Safety is closely related to security. However, it has additional connotations which have more to do with physical conditions, e.g. freedom from injury, the safety of the body and of property. In this context certainty refers to certainty of order, assurance and predictability.” (Virta 2013, 312). Security and safety cover all aspects of human life, from the survival and wellbeing of the body of individual to the existence of states and human life in earth and the earth itself.
Towards SAFER future
SAFER is the new international Master’s Programme of the Faculty of Management and a joint initiative with Tampere University of Technology, to be started in the new Tampere University in 2019. It reconciles Security and Safety Management, and therefore it is a unique combination of multidisciplinary approach to security and safety. In the rapidly changing complex security and safety environment there is urgent need to try to govern uncertainties and risks, dangers and threats, through international multidisciplinary scientific research and education.
Security research and strategies have recently adopted the vague concept of resilience, which means – among other things – preparedness, recovery and capacity to cope in and after disasters, catastrophes and crisis. Security and resilience are the common themes of three current research projects I lead at the Faculty of Management.
Comprehensive Resilience Governance: strengthening individual adaptation capacities as part of comprehensive security framework (CO-RESONANCE) seeks to understand the interface of individual and societal resilience. The research project will provide an analysis of the links and interdependencies between various levels of resilience (individual, societal, national and international) contributing to resilience capabilities, thereby supporting policy-development and various stakeholders working within the field of societal security. Tapio Juntunen and Ari-Elmeri Hyvönen are the full-time researchers of the project at the Faculty of Management. Juha Käpylä and Harri Mikkola are the researchers of the project at the Finnish Institute of International Affairs (FIIA). For more information see KOREHA.
Justice as fair play
Producing security and good community practices through the Rawlsian model of social contracting: Studying experiences of security in Finnish localities with asylum seeker reception centres (CO-SECURE) seeks to develop a new experimental model for studying the possibility and results of social contracting in terms of justice as fair play, contributing to future resilience of individuals and societies.

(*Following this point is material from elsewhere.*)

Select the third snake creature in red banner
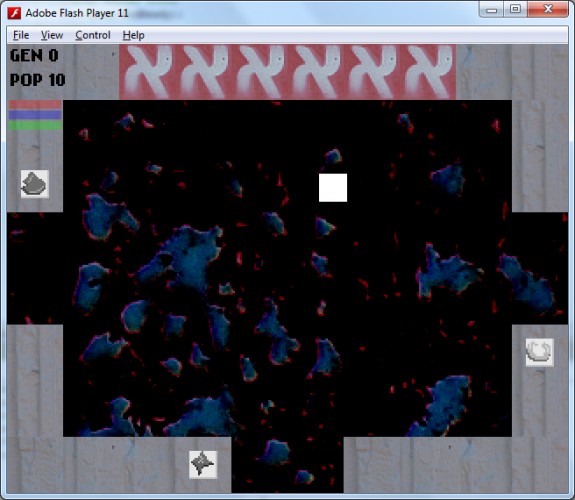Screen dimensions: 575x500 [260, 72]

In Rawl’s theory fairness is operationalized so that when the contracting parties are negotiating the terms of the new compact in the Original Position their work is conditioned by the Weil of Ignorance, i.e. by restricted knowledge about what their future position will be. The simulation model has been designed in the spring 2018 as scientific-artistic collaboration between the researchers of the Faculty of Management, Tiina Rättilä and Jarmo Rinne, and the University Lecturer Minna Hokkanen, from the Degree Program in Theatre Arts (Näty), assisted by Näty’s costumer and technical personnel. The simulation was piloted in a series of workshops with a group of actor students accompanied by several professional actors. (For more information about the project please contact Tiina Rättilä or Jarmo Rinne).
Demands for openness set new kinds of threats
UniSecurity –research project then is mostly about security, insecurity and resilience of the staff of Universities. It tries to capture many contemporary security threats and vulnerabilities that are familiar to all of us who are working at Universities, and to develop an adaptive strategy to security and safety management of Universities. Especially many researchers in social sciences, depending on their research topics, face hate speech, stalking, targeting and threatening.

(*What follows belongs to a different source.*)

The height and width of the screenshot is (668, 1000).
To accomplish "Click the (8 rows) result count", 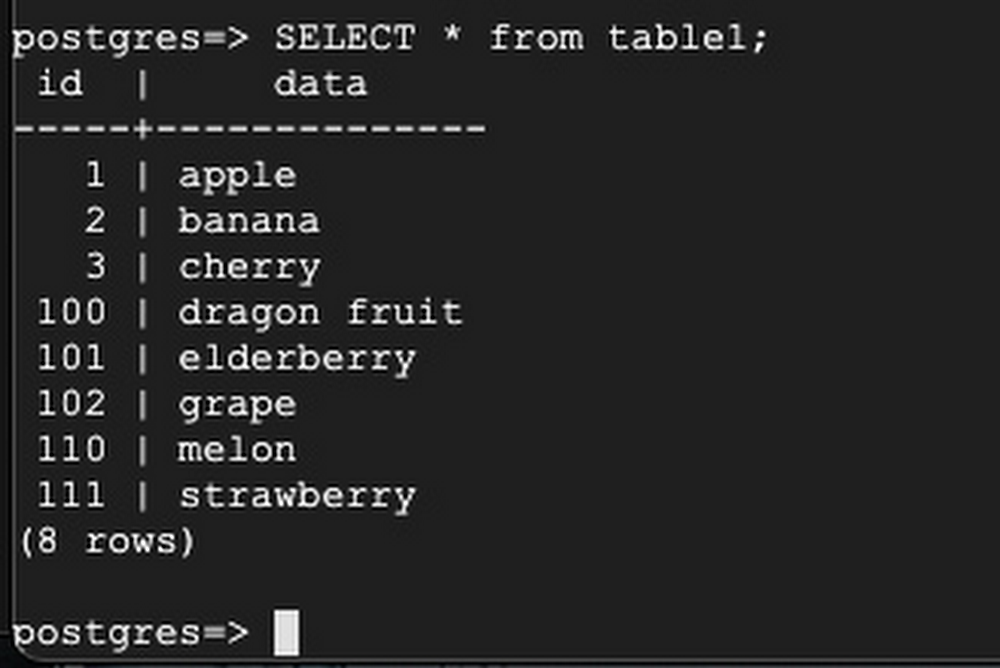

There are tensions within the demands for openness, research communication, publicity and visibility and the other side of the coin. Universities should have joint strategies and means to protect researchers, teachers and other staff also from these kinds of threats. Capacity building and preparedness increase the resilience of the individuals and university organisations. (For more information please contact Sirpa Virta, Vuokko Kohtamäki or Johanna Liljeroos.)
There is a long tradition of security research at the University of Tampere, especially in International Relations, Peace research, Political science and Administrative sciences, as well as in risk governance research (Insurance) and health security. I look forward the collaboration with the colleagues from Tampere University of Technology and Tampere University of Applied Science in the many fields of security and safety research and education. Only by taking security seriously we can fight the threats and dangers, using multidisciplinary research, writing and teaching as means for SAFER future.